Two months after being hauled over the coals by the Australian National Audit Office, the Digital Transformation Agency has told a parliamentary committee it is reviewing all current contracts and a sample of historical contracts.
The reviews were revealed in the DTA’s submission to the Joint Public Accounts and Audit committee inquiry into Commonwealth procurement.
The ANAO’s audit of the DTA called the agency “ineffective” and said its handling of some contracts fell “short of ethical requirements”.
The ANAO’s ninth recommendation was that the agency “strengthen its internal guidance and controls to ensure officials do not vary contracts”, something that’s put all current contracts under the spotlight.
“The DTA corporate procurement team is currently reviewing all significant contracts to ensure these contracts are being managed effectively”, the agency’s submission said.
The DTA also said it “will monitor and report on behaviours in the context of risk that do not present as consistent with ethical requirements”.
Reviews of historical contracts will aim to identify “potential areas of deficiency in procurements not sampled by ANAO”.
Contracts will be chosen in two ways: staff raising procurements within the last 18 months that “may benefit from a retrospective assessment”; and contracts “with similar risk characteristics” to those sampled by the ANAO.

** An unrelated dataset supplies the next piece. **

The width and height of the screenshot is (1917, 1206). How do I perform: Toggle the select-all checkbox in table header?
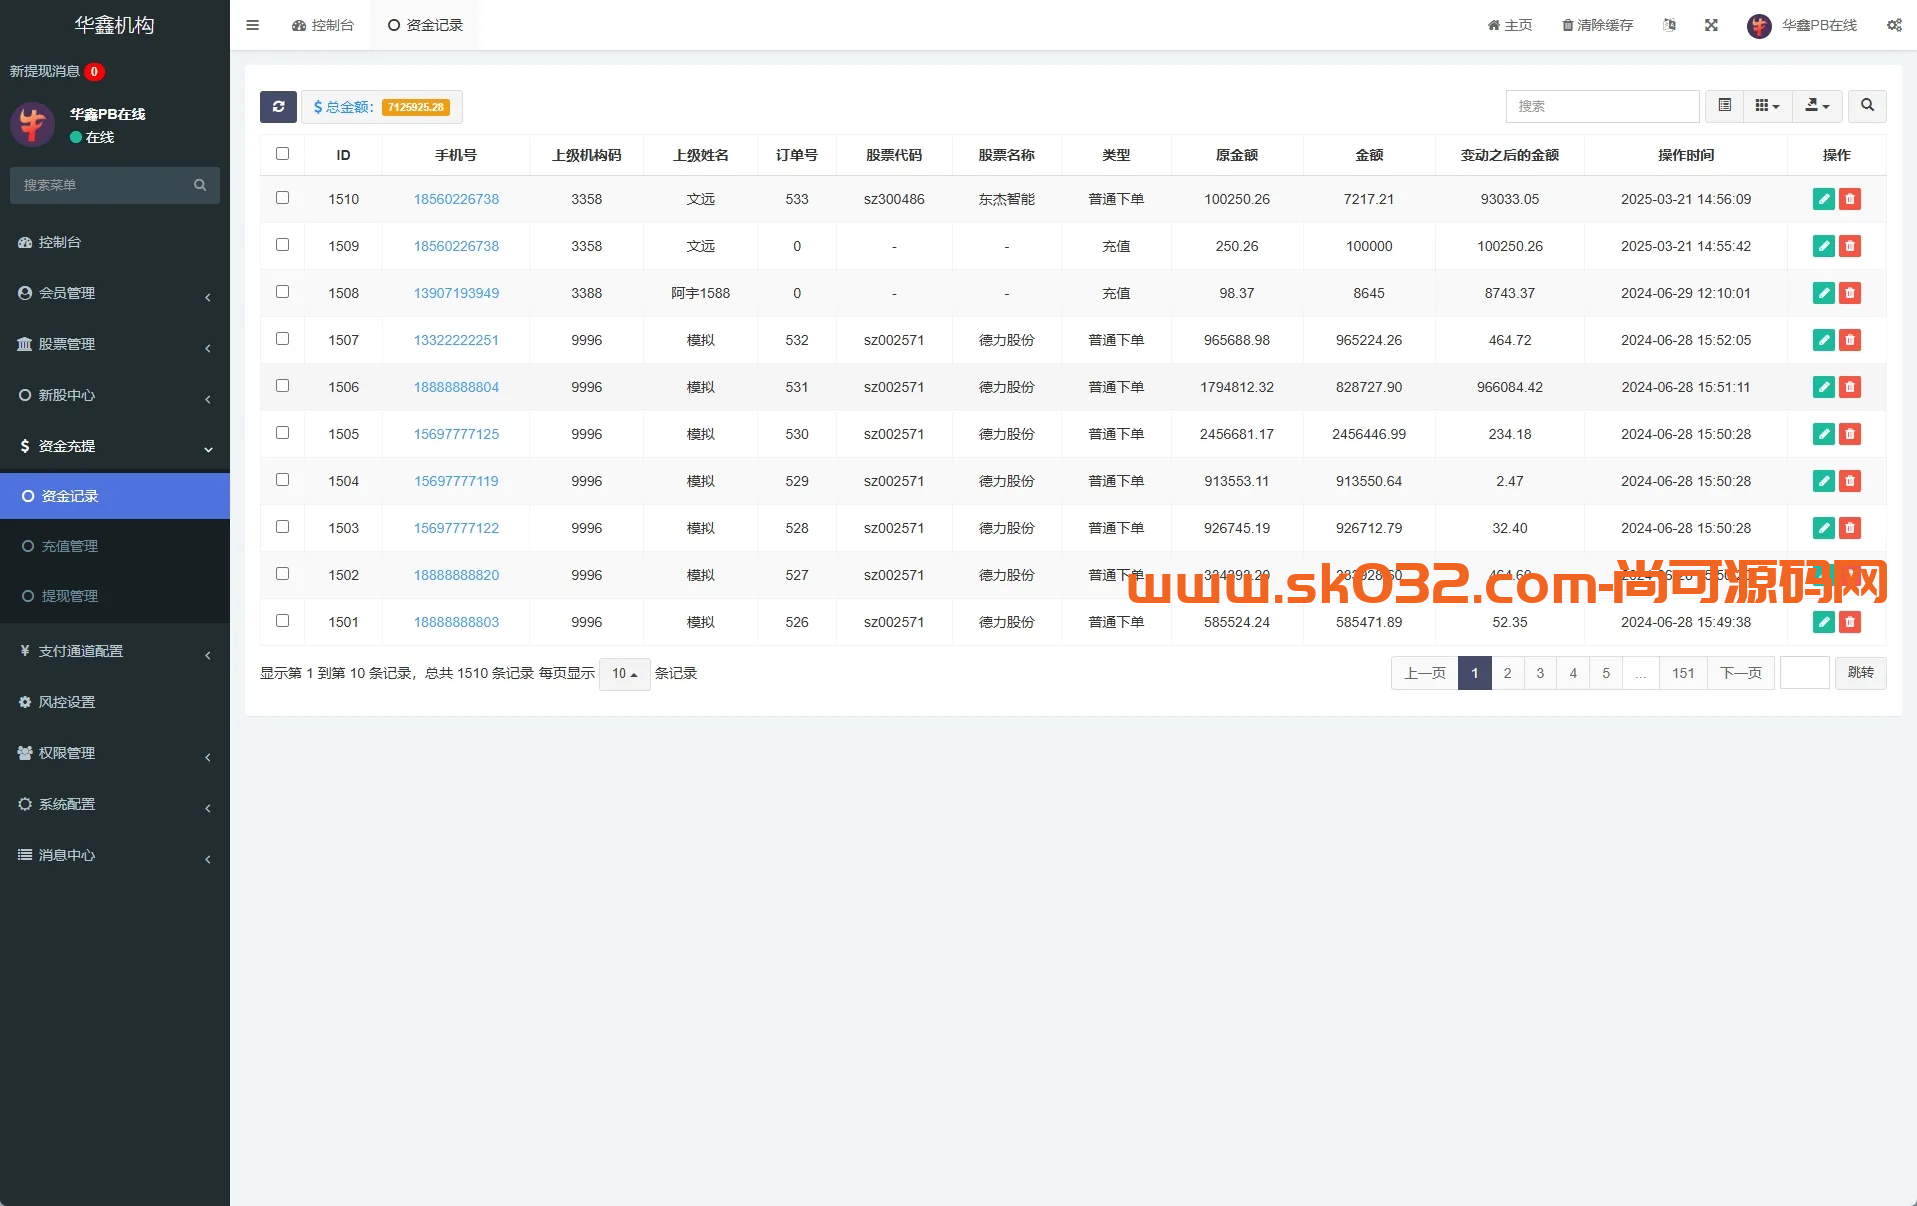pyautogui.click(x=282, y=154)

Those risk characteristics include “high value procurements; limited tender issues and high levels of contract variation”.
A range of other governance enhancements, including centralised controls over procurement, are detailed in the submission.
The submission also revealed that a historic overpayment of $380,000 to a consultancy - identified by the ANAO audit - will be repaid under a 12-month repayment plan agreed to in October.